====== MATERIALS PROVIDED ======

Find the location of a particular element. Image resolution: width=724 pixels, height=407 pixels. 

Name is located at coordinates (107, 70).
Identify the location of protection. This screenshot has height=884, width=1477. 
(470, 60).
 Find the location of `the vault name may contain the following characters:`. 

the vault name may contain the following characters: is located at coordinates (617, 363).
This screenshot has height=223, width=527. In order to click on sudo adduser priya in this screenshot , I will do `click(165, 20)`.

======

*BRIEF*: Copy out the stretch of the listing above, from the line containing "Identify the location" through the end of the listing, reproducing each line verbatim.

*SOLUTION FOR THIS EXERCISE*:
Identify the location of protection. This screenshot has height=884, width=1477. 
(470, 60).
 Find the location of `the vault name may contain the following characters:`. 

the vault name may contain the following characters: is located at coordinates (617, 363).
This screenshot has height=223, width=527. In order to click on sudo adduser priya in this screenshot , I will do `click(165, 20)`.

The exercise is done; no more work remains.